Netty at Twitter with Finagle

Thursday, 13 February 2014

Finagle is our fault tolerant, protocol-agnostic RPC framework built atop Netty. Twitter’s core services are built on Finagle, from backends serving user profile information, Tweets, and timelines to front end API endpoints handling HTTP requests.

Part of scaling Twitter was the shift from a monolithic Ruby on Rails application to a service-oriented architecture. In order to build out this new architecture we needed a performant, fault tolerant, protocol-agnostic, asynchronous RPC framework. Within a service-oriented architecture, services spend most of their time waiting for responses from other upstream services. Using an asynchronous library allows services to concurrently process requests and take full advantage of the hardware. While Finagle could have been built directly on top of NIO, Netty had already solved many of the problems we would have encountered as well as provided a clean and clear API.

Twitter is built atop several open source protocols: primarily HTTP, Thrift, Memcached, MySQL, and Redis.
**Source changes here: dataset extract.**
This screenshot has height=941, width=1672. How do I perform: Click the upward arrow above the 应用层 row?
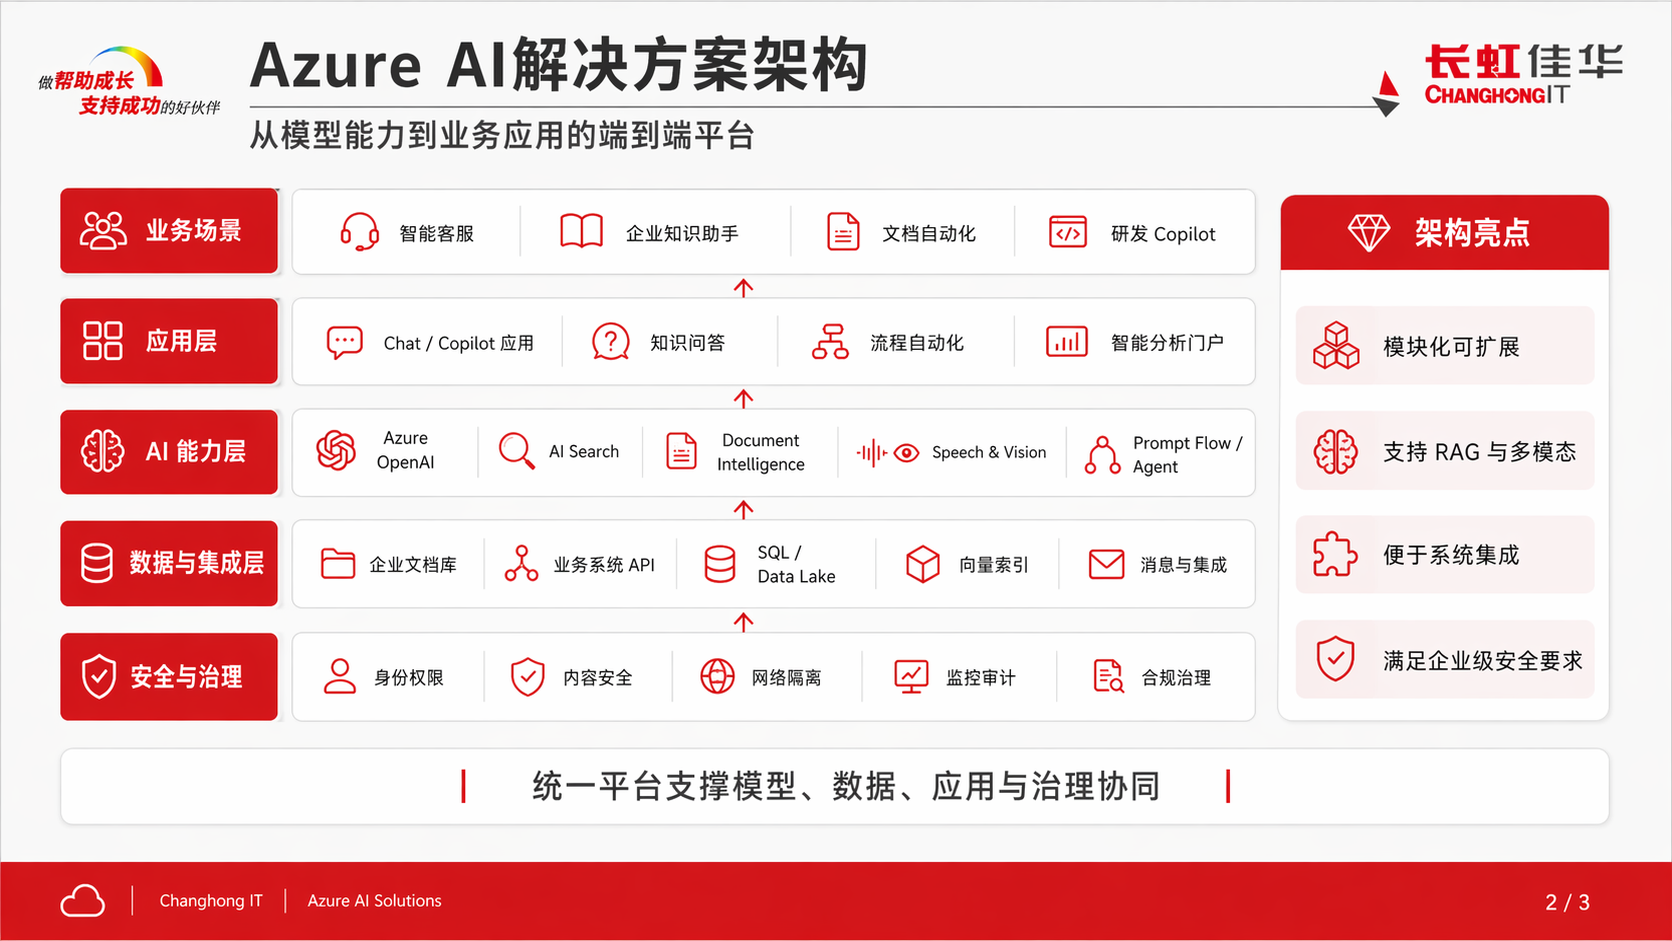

Our network stack would need to be flexible enough that it could speak any of these protocols and extensible enough that we could easily add more. Netty isn’t tied to any particular protocol. Adding to it is as simple as creating the appropriate event handlers. This extensibility has lead to many community driven protocol implementations including, SPDY, PostrgreSQL, WebSockets, IRC, and AWS.

Netty’s connection management and protocol agnosticism provided an excellent base from which Finagle could be built. However we had a few other requirements Netty couldn’t satisfy out of the box as those requirements are more “high-level”. Clients need to connect to and load balance across a cluster of servers. All services need to export metrics (request rates, latencies, etc) that provide valuable insight for debugging service behavior. With a service-oriented architecture a single request may go through dozens of services making debugging performance issues nearly impossible without a tracing framework. Finagle was built to solve these problems. In the end Finagle relies on Netty for IO multiplexing providing a transaction-oriented framework on top of Netty’s connection-oriented model.

How Finagle Works

Finagle emphasizes modularity by stacking independent components together. Each component can be swapped in or out depending on the provided configuration. For example, tracers all implement the same interface. Thus, a tracer can be created to send tracing data to a local file, hold it in memory and expose a read endpoint, or write out to the network.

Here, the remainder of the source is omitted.